4. This next one is very popular on Mask but I don’t have a name for it. Definitely one for the daphnia feeders.

Tag: Lime floss tied well round the bend, lots of turns so it is prominent

Tail: a few red fibres from a golden pheasant body feather

Body: golden olive fur

Rib: finest oval gold tinsel

Body hackle: hot orange cock

Head hackle: Brown partridge. I have seen examples where the partridge hackle has been dyed olive. Also seen a false hackle of jay added too.

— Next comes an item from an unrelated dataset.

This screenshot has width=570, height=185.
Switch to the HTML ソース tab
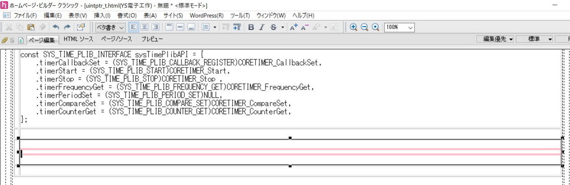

this one is a bit chewed but you get the idea

5. Of course I had to have a few muddlers in there too. Nothing too fancy with this pattern but it is a very, very good fly on all the western lakes.

Hooks: 8, 10 or 12

Tag: Globrite no. 4 or 5

Tail: a topping or a tuft of bronze mallard

Body: Seal’s fur dyed golden olive

Rib: fine oval gold tinsel

Body hackle: golden olive cock, palmered

Head hackles: A long fibred golden olive cock under a french partridge body feather also dyed golden olive

Head: spun deer hair, either natural or dyed golden olive


5 thoughts on “Pulling flies

  1. I really like #2 with the body hackle wrapped between the turns of oval tinsel. I like it because the hackle fibers stand out so straight and, of course, because the hackle stem is protected from the bite.


    1. I am going to try some other variations on the same theme but the idea of protecting the hackle this way seems to be sound. Now wondering if I left a bit more space could I wind paired body hackles, bumble style? Watch this space!